Fremont's Acorns

Fremont's Acorns

In 1770 there had been approximately 10,000 Costanoan natives in the central Californian coast, divided into 40 to 200 person tribelets, each of which settled in a watershed such as San Francisquito Creek[1]. Each headed by a male chief, assisted by an "orator" who (like the Celtic bards) kept the tribal rules and stories, the memes that contained the recipe for survival and success when the world was a simpler place before the Europeans came.

In 1844 the adventurer John Fremont crossed the Sierra Nevada in winter and in April described his guide Kit Carson's intrepid two-man attack on a band of Indian warriors. Fremont called the natives he encountered the Arabs of America:

The scalps of the fallen (indians) were instantly stripped off; but in the process one of them, who had two balls through his body, sprung to his feet, the blood streaming from his skinned head and uttering a hideous howl. An old squaw, possibly his mother, stopped and looked back from the mountain side she was climbing, threatening and lamenting.

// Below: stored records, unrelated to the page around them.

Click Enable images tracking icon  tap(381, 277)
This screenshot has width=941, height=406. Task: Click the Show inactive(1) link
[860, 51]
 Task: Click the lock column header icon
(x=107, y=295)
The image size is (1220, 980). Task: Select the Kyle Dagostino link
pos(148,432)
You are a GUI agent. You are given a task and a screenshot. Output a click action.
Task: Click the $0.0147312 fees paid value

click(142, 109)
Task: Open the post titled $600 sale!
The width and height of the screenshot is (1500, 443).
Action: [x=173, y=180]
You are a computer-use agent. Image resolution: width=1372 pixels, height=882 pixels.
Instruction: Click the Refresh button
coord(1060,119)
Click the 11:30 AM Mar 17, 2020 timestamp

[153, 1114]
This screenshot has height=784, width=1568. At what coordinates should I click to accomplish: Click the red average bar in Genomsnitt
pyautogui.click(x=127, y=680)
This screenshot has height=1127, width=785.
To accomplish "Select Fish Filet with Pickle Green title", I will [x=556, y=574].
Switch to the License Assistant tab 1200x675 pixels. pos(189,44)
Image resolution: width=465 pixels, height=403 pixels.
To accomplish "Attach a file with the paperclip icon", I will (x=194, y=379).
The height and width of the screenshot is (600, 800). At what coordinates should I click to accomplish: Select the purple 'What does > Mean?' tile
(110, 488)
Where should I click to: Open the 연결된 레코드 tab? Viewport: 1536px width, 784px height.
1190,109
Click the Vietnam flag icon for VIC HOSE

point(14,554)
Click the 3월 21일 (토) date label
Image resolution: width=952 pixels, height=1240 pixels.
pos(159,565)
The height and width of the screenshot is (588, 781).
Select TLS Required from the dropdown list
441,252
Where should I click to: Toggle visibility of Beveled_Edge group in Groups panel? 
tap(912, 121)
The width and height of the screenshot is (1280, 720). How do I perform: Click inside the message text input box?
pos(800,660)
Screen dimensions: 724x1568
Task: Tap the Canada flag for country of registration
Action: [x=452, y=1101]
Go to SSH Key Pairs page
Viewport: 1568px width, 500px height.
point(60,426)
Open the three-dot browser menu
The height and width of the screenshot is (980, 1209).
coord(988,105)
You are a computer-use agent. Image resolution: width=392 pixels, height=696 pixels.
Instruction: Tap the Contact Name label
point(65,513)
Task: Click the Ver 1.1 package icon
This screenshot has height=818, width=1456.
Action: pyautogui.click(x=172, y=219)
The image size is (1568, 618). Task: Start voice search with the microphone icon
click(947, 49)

Similar scenes were described in Ireland during the Elizabethan wars when it became necessary for many of the uncivilized Irish to be put to the sword for their recalcitrance.

Fremont was not, as we might be today, romanced by character of the natives; inspecting their faces he noted that "I was forcibly struck by an expression of countenance resembling that of a beast of prey; and all their actions are those of wild animals. Joined to the restless motion of the eye, there is a want of mind - an absence of thought - and an action wholly be impulse." Fremont would not have been impressed by the movie Dances with Wolves.

One day Fremont and Carson came to a camp of California natives. The natives had come to fear the white men and had taken to the forest, leaving their camp abandoned. Fremont and Carson discovered several baskets of acorns, treated to be made edible after the manner of the indians. Helping himself to half a bushel, the explorers found them "sweet and agreeably flavored." Having taken this food from the native stores, the adventurers went on their way, leaving in payment for the acorns some articles of clothing.


[1]The natives had been present in the area for almost 5000 years, based on the dating of a skull found in the San Francisquito Creek creek bank a few hundred feet from what is now the Stanford Shopping Mall at a location where, only a few weeks ago, the narrator came across the dead body of an elderly man. As it turns out the man was over ninety years of age and had been a botanist of some standing.